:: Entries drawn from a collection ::
────
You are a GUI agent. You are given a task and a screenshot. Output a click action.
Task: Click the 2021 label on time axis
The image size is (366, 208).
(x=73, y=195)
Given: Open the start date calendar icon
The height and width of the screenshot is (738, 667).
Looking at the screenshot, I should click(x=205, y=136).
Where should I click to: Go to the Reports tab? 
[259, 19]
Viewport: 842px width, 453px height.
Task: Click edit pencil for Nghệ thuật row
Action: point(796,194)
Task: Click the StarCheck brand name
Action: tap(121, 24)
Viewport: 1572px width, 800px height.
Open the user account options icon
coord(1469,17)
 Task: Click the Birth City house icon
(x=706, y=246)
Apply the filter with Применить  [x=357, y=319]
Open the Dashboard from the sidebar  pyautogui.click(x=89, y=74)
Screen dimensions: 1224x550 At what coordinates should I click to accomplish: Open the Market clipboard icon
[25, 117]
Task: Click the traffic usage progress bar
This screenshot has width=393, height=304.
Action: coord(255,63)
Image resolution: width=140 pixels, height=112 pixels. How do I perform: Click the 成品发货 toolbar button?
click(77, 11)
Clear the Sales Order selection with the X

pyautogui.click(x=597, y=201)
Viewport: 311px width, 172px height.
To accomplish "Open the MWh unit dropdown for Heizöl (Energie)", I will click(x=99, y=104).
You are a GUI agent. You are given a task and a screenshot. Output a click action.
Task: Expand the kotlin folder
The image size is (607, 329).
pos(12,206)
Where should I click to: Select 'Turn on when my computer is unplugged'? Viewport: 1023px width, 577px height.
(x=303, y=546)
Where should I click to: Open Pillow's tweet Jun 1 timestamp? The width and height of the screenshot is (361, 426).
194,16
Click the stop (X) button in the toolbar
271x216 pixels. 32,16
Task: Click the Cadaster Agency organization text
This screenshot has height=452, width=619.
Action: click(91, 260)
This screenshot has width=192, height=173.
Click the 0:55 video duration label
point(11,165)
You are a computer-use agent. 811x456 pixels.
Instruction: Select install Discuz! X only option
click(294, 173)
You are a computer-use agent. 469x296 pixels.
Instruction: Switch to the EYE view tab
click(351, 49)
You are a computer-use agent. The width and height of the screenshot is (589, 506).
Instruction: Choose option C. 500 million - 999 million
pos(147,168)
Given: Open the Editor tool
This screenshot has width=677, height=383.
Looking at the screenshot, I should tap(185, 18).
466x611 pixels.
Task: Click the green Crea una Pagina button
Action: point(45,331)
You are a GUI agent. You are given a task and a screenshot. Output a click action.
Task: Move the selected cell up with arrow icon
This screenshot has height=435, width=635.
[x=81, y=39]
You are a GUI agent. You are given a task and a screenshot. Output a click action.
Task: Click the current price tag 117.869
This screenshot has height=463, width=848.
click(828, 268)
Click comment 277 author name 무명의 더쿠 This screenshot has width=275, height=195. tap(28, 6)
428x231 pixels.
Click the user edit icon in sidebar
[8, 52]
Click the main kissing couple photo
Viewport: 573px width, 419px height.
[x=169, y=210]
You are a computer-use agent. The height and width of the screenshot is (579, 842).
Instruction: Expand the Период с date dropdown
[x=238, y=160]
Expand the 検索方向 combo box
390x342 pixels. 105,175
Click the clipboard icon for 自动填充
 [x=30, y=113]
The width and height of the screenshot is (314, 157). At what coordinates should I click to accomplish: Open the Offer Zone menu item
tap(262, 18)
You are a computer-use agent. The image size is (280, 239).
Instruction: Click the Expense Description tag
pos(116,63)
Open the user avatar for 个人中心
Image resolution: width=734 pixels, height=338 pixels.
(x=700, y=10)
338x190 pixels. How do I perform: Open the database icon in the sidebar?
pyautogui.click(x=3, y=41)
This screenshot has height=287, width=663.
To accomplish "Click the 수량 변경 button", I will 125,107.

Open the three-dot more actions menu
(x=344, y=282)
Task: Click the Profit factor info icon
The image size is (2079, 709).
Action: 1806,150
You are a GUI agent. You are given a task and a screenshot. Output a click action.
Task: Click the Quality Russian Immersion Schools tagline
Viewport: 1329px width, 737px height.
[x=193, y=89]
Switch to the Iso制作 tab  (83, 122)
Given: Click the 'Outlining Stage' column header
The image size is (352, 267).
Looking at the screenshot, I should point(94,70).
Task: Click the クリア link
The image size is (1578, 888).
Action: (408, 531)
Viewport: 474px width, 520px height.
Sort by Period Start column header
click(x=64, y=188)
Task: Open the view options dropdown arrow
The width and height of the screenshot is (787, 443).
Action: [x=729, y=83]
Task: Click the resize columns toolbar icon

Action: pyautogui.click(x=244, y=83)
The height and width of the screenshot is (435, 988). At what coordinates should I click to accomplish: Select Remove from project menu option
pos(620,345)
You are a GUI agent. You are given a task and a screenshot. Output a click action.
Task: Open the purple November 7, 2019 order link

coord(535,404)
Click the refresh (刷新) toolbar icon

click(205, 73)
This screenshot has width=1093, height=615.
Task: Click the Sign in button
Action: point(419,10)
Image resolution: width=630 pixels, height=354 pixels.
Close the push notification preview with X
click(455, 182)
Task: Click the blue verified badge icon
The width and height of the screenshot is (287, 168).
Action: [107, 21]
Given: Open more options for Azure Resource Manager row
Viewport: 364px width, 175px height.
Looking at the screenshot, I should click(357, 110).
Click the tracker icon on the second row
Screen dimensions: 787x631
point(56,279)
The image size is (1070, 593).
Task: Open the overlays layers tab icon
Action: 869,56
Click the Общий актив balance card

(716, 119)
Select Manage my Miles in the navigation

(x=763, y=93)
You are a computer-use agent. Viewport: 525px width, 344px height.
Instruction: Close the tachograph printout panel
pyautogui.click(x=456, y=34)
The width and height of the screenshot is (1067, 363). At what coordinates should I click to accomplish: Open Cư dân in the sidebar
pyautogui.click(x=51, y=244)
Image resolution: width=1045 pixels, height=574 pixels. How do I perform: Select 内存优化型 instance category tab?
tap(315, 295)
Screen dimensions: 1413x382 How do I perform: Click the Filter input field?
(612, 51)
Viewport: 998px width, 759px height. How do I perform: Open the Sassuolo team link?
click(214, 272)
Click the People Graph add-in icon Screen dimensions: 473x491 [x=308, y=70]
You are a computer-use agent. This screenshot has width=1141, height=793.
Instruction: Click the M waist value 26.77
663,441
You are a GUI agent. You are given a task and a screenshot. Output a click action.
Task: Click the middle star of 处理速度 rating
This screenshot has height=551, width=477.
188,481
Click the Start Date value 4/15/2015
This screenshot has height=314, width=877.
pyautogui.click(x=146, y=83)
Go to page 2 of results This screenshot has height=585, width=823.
────
:: Task objective ::
What do the lines look like, starting with the line with "You are a computer-use agent. 469x296 pixels." and going on through the line with "[x=81, y=39]", if you swap "Instruction" for "Command" and leave everything else unchanged?

:: Result of this exercise ::
You are a computer-use agent. 469x296 pixels.
Command: Switch to the EYE view tab
click(351, 49)
You are a computer-use agent. The width and height of the screenshot is (589, 506).
Command: Choose option C. 500 million - 999 million
pos(147,168)
Given: Open the Editor tool
This screenshot has width=677, height=383.
Looking at the screenshot, I should tap(185, 18).
466x611 pixels.
Task: Click the green Crea una Pagina button
Action: point(45,331)
You are a GUI agent. You are given a task and a screenshot. Output a click action.
Task: Move the selected cell up with arrow icon
This screenshot has height=435, width=635.
[x=81, y=39]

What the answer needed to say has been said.